Dataset records
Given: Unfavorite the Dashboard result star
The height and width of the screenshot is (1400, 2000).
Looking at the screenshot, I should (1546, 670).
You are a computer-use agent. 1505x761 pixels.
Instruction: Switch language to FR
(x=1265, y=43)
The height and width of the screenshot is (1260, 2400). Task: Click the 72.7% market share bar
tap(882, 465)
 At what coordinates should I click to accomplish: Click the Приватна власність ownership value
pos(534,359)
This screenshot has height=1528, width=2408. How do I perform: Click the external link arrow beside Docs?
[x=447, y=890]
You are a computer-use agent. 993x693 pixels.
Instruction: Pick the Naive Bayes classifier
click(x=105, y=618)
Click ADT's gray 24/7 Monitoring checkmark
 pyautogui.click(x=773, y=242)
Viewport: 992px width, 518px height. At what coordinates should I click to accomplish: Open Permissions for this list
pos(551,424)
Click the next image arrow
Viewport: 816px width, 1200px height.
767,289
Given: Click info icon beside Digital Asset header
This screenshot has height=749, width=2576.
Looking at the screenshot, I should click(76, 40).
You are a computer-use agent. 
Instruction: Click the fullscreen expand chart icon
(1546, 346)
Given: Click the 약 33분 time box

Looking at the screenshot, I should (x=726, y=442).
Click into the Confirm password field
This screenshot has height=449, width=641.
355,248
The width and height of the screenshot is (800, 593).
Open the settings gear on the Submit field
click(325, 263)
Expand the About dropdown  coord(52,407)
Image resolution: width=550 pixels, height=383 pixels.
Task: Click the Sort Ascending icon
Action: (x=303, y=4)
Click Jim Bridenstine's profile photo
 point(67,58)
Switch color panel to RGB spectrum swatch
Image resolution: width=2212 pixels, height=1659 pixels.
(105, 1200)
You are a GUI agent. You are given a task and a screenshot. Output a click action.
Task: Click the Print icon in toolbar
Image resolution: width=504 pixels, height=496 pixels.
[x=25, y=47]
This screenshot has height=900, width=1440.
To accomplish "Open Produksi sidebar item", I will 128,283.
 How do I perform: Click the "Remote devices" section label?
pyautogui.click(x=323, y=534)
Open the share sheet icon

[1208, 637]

• _Task details_
Arrange every row above into a numbered list, leaving out any blank lines.

• _Exercise output_
1. Given: Unfavorite the Dashboard result star
2. The height and width of the screenshot is (1400, 2000).
3. Looking at the screenshot, I should (1546, 670).
4. You are a computer-use agent. 1505x761 pixels.
5. Instruction: Switch language to FR
6. (x=1265, y=43)
7. The height and width of the screenshot is (1260, 2400). Task: Click the 72.7% market share bar
8. tap(882, 465)
9.  At what coordinates should I click to accomplish: Click the Приватна власність ownership value
10. pos(534,359)
11. This screenshot has height=1528, width=2408. How do I perform: Click the external link arrow beside Docs?
12. [x=447, y=890]
13. You are a computer-use agent. 993x693 pixels.
14. Instruction: Pick the Naive Bayes classifier
15. click(x=105, y=618)
16. Click ADT's gray 24/7 Monitoring checkmark
17.  pyautogui.click(x=773, y=242)
18. Viewport: 992px width, 518px height. At what coordinates should I click to accomplish: Open Permissions for this list
19. pos(551,424)
20. Click the next image arrow
21. Viewport: 816px width, 1200px height.
22. 767,289
23. Given: Click info icon beside Digital Asset header
24. This screenshot has height=749, width=2576.
25. Looking at the screenshot, I should click(76, 40).
26. You are a computer-use agent. 
27. Instruction: Click the fullscreen expand chart icon
28. (1546, 346)
29. Given: Click the 약 33분 time box
30. Looking at the screenshot, I should (x=726, y=442).
31. Click into the Confirm password field
32. This screenshot has height=449, width=641.
33. 355,248
34. The width and height of the screenshot is (800, 593).
35. Open the settings gear on the Submit field
36. click(325, 263)
37. Expand the About dropdown  coord(52,407)
38. Image resolution: width=550 pixels, height=383 pixels.
39. Task: Click the Sort Ascending icon
40. Action: (x=303, y=4)
41. Click Jim Bridenstine's profile photo
42.  point(67,58)
43. Switch color panel to RGB spectrum swatch
44. Image resolution: width=2212 pixels, height=1659 pixels.
45. (105, 1200)
46. You are a GUI agent. You are given a task and a screenshot. Output a click action.
47. Task: Click the Print icon in toolbar
48. Image resolution: width=504 pixels, height=496 pixels.
49. [x=25, y=47]
50. This screenshot has height=900, width=1440.
51. To accomplish "Open Produksi sidebar item", I will 128,283.
52.  How do I perform: Click the "Remote devices" section label?
53. pyautogui.click(x=323, y=534)
54. Open the share sheet icon
55. [1208, 637]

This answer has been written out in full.